>> BEGIN

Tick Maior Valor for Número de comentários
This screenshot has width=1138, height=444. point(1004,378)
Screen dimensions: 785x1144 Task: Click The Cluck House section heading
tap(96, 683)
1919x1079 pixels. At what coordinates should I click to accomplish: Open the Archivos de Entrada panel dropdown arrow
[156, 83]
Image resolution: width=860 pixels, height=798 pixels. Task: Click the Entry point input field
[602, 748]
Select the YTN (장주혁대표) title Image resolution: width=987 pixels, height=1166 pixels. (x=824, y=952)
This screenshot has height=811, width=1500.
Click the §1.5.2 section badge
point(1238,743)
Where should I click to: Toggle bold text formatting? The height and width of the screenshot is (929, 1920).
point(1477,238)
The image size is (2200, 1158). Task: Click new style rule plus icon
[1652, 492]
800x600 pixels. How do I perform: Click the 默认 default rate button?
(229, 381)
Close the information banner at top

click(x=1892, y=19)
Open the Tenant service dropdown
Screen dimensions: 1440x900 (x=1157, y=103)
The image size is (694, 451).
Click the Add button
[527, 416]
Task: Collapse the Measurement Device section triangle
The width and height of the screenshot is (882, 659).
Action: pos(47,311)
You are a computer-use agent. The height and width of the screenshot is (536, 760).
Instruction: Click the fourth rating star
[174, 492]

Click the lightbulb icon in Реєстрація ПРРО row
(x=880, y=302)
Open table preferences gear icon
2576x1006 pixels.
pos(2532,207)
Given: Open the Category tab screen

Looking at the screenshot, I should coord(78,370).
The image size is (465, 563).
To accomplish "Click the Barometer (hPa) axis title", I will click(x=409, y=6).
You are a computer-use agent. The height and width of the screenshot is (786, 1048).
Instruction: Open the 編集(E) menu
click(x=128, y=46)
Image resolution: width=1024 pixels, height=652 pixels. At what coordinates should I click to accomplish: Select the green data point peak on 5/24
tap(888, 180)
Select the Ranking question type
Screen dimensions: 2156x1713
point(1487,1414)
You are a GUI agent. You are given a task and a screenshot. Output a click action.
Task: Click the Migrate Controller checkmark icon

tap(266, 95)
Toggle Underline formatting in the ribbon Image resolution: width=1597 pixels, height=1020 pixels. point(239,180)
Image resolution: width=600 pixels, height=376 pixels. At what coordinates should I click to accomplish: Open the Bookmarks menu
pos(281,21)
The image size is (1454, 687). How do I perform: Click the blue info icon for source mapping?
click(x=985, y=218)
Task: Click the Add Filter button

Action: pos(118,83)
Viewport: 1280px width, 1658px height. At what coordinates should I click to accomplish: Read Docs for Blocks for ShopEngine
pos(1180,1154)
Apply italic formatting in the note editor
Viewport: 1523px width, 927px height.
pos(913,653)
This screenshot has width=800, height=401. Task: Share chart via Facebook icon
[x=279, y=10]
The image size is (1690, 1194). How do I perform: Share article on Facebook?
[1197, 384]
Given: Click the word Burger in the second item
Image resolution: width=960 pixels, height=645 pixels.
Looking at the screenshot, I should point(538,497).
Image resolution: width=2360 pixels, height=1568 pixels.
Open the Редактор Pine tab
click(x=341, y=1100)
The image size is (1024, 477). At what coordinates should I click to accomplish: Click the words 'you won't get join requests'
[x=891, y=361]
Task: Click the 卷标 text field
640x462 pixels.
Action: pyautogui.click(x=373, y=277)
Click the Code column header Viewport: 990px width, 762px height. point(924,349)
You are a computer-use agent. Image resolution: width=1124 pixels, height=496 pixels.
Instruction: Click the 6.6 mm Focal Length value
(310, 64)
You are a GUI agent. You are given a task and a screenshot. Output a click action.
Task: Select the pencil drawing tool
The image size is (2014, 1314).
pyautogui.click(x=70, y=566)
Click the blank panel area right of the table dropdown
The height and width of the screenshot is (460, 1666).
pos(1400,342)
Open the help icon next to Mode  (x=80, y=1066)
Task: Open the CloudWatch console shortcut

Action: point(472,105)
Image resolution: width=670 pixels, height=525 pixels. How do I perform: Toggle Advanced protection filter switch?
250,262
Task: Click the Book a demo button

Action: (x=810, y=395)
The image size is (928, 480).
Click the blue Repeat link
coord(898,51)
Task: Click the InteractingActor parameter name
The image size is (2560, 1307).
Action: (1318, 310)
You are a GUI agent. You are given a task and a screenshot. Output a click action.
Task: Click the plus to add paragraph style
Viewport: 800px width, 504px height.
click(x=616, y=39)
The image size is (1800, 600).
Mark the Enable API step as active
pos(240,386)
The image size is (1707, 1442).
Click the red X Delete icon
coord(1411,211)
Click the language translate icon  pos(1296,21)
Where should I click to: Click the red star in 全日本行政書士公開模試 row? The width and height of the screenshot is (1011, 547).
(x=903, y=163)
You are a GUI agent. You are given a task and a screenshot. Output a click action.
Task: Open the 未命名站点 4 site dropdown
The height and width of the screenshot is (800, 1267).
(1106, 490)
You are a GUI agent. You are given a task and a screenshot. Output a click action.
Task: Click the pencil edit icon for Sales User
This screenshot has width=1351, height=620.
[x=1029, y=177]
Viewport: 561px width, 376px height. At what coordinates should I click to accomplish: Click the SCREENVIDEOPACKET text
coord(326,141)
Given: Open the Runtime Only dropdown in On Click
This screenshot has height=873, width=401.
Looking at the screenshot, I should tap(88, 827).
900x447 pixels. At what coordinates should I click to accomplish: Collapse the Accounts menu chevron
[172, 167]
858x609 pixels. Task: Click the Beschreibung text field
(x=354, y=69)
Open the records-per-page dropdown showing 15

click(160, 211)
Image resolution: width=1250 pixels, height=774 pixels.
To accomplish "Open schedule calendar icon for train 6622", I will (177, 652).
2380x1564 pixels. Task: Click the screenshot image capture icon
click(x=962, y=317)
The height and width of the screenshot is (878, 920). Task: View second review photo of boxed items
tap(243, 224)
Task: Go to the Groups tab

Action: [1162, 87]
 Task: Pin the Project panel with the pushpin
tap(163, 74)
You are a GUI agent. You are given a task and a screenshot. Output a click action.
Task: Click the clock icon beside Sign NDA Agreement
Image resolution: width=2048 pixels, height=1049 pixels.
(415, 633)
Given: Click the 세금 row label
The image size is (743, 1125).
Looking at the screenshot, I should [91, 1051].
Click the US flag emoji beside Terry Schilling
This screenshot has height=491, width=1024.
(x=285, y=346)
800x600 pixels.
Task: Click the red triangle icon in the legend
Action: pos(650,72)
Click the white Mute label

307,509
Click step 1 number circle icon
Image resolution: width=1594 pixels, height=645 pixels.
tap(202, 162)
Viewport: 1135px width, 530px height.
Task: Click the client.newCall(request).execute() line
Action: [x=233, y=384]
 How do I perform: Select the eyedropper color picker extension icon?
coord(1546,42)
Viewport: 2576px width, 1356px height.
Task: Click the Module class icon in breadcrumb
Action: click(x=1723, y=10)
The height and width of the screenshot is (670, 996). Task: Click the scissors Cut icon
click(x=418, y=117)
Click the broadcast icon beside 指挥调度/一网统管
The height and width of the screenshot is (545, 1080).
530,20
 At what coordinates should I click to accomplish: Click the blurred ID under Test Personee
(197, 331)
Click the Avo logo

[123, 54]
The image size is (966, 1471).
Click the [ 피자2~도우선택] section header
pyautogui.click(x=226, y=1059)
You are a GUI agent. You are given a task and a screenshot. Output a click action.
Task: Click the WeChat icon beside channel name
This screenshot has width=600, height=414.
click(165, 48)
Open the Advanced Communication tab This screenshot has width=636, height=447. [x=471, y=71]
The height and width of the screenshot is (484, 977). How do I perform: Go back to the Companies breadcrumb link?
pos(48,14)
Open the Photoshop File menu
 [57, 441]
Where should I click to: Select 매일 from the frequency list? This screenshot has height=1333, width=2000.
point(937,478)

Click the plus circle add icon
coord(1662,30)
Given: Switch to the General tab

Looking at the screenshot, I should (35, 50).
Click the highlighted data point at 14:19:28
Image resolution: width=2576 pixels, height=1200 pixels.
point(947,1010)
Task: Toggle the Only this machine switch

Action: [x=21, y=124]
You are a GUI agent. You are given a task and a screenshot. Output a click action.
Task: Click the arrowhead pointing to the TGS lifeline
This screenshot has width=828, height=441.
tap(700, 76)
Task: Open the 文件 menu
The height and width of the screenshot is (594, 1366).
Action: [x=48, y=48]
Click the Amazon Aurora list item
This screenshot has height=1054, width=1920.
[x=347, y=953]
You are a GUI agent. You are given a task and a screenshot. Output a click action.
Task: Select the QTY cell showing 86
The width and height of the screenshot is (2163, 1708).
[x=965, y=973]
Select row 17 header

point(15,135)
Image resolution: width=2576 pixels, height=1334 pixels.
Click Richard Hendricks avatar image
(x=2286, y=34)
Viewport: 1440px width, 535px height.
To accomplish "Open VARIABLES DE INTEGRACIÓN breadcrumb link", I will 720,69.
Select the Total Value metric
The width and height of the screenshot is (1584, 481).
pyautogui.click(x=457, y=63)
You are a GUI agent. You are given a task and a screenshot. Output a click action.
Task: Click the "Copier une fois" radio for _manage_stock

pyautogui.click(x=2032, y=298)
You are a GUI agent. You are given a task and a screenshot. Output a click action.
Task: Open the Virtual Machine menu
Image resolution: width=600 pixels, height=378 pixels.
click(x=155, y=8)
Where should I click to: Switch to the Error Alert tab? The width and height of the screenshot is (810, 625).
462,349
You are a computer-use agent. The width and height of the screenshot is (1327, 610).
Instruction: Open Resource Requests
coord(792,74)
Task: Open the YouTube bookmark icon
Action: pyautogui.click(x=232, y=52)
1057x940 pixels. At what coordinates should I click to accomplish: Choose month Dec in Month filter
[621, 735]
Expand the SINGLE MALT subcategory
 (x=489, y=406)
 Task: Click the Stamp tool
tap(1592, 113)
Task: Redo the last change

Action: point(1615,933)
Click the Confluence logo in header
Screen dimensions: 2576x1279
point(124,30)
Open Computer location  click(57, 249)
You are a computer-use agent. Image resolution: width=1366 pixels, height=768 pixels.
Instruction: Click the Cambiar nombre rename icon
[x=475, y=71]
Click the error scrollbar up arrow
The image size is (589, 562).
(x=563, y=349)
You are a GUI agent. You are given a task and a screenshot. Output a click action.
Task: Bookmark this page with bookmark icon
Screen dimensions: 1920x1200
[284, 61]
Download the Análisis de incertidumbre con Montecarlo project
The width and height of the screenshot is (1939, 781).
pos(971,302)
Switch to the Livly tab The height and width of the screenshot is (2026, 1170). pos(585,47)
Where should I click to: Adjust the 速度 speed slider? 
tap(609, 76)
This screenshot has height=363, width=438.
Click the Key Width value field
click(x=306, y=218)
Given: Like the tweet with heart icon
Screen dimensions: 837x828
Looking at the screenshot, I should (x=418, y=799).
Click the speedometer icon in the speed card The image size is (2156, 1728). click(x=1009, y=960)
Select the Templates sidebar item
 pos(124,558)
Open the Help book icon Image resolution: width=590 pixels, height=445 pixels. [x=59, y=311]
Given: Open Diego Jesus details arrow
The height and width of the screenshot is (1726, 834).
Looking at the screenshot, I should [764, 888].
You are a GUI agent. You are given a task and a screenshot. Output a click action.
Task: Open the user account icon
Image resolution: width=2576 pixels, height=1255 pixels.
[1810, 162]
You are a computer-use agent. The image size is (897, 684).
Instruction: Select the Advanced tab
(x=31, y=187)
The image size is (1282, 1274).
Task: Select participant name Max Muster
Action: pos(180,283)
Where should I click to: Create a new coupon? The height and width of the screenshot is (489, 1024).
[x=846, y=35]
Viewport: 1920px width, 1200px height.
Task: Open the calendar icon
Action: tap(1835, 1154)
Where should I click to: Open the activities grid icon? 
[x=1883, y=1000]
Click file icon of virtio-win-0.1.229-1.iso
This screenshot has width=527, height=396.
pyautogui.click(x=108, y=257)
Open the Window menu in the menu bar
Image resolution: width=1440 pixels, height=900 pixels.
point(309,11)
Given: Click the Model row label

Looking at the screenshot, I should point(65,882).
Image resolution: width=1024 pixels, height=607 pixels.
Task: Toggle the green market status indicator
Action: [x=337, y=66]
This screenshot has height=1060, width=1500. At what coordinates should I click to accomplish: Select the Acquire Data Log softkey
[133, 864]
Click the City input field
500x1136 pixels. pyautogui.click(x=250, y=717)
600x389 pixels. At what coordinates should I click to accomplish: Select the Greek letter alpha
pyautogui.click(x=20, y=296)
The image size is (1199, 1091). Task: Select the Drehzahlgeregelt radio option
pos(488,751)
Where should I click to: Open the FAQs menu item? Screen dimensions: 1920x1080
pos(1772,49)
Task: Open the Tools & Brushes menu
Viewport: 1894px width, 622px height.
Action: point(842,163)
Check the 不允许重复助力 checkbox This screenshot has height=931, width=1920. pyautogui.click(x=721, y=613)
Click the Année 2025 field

>> END

## Set problem:
Return unchanged the lines that run from the first line through the line containing "Screen dimensions: 1440x900 (x=1157, y=103)", including both ends.

## Output of the task:
Tick Maior Valor for Número de comentários
This screenshot has width=1138, height=444. point(1004,378)
Screen dimensions: 785x1144 Task: Click The Cluck House section heading
tap(96, 683)
1919x1079 pixels. At what coordinates should I click to accomplish: Open the Archivos de Entrada panel dropdown arrow
[156, 83]
Image resolution: width=860 pixels, height=798 pixels. Task: Click the Entry point input field
[602, 748]
Select the YTN (장주혁대표) title Image resolution: width=987 pixels, height=1166 pixels. (x=824, y=952)
This screenshot has height=811, width=1500.
Click the §1.5.2 section badge
point(1238,743)
Where should I click to: Toggle bold text formatting? The height and width of the screenshot is (929, 1920).
point(1477,238)
The image size is (2200, 1158). Task: Click new style rule plus icon
[1652, 492]
800x600 pixels. How do I perform: Click the 默认 default rate button?
(229, 381)
Close the information banner at top

click(x=1892, y=19)
Open the Tenant service dropdown
Screen dimensions: 1440x900 (x=1157, y=103)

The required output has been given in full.